Geographic areas such as administrative borders change. Identifiers may change, too. Make sure to use the version that matches your dataset!
- *Eurostat* provides historical NUTS areas back to 2003
- *Statistisches Bundesamt* also provides an archive
# Glossary
**AGS:** *Amtlicher Gemeindeschlüssel* – municipality identificator in Germany.
**CRS:** Coordinate reference system – defines the coordinate system (spherical, ellipsoid, cartesian, etc.), unit of measurment (degrees, meters, etc.) and map projection of points in a spatial dataset in order to locate geographical entities
**CRAN:** *Comprehensive R Archive Network* – repository of packages that extend the statistical software suite R.
**EPSG:** *European Petroleum Survey Group* – a scientific organization tied to European petroleum industry. Created the *EPSG Geodetic Parameter Set*, which among other things contains a database of →CRS identified by EPSG →SRID code
**ETRS89:** *European Terrestrial Reference System 1989* – EU-recommended frame of reference for geodata for Europe; defines a →CRS.
**GIS:** *Geographic information system* – a system such as a software like →QGIS designed to work with geographic data.

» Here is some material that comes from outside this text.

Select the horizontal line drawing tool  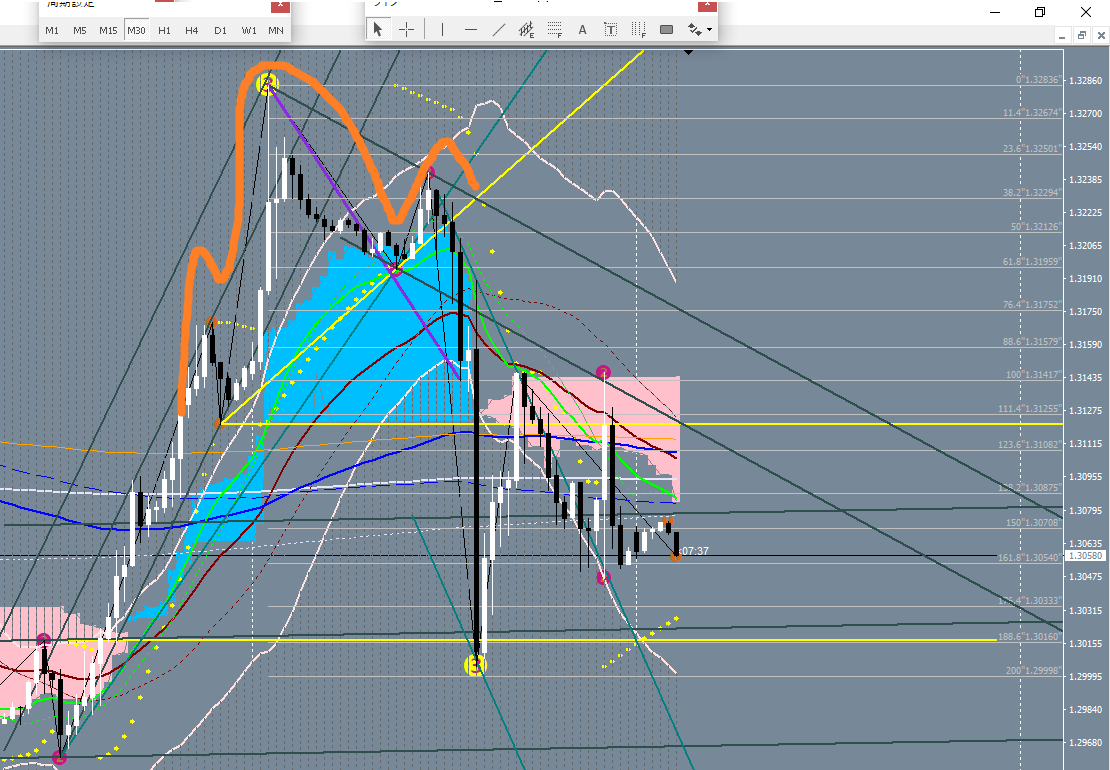(471, 30)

**Lat / Latitude:** Geographic coordinate that defines the north-south position of a point on Earth as an angle between -90° (south pole) and 90° (north pole). The equator is located at 0° latitude.

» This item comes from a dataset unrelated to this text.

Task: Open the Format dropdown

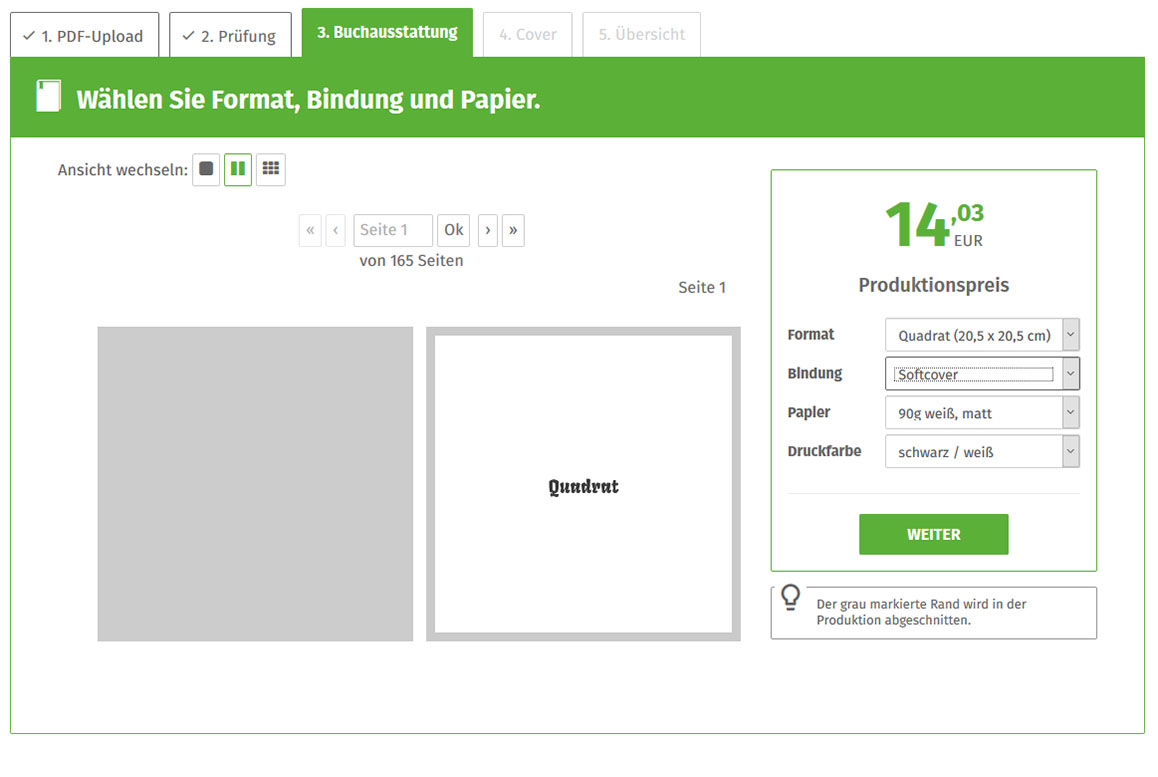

**Lon / Long / Lng / Longitude:** Geographic coordinate that defines the east-west position of a point on Earth as an angle between -180° (westward) and 180° (eastward). The Prime Meridian is located at 0° longitude.
**LOR:** *Lebensweltlich orientierte Räume* – structures the city area of Berlin into sub-regions at three different levels; each area is identified by a LOR code.

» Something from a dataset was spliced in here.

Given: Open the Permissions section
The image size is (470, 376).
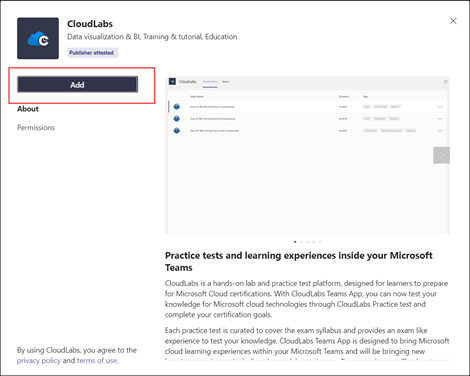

**NUTS:** *Nomenclature of Territorial Units for Statistics* – divides the EU territory into regions at 3 different levels for socio-economic analyses of the regions; each area is identified by a NUTS code.
**QGIS:** free and open-source →GIS application.
**SRID:** *Spatial Reference System Identifier* – identifies a →CRS by a unique code number which is listed in the →EPSG database. Because of this, it is often also called EPSG code or number. Examples: EPSG:4326 refers to →WGS84; EPSG:4258 refers to →ETRS89.
**SRS:** *Spatial Reference System* – see →CRS.
**WGS84:** *World Geodetic System 1989* – defines a →CRS at global scale. Coordinates are defined in degrees as →longitude and →latitude.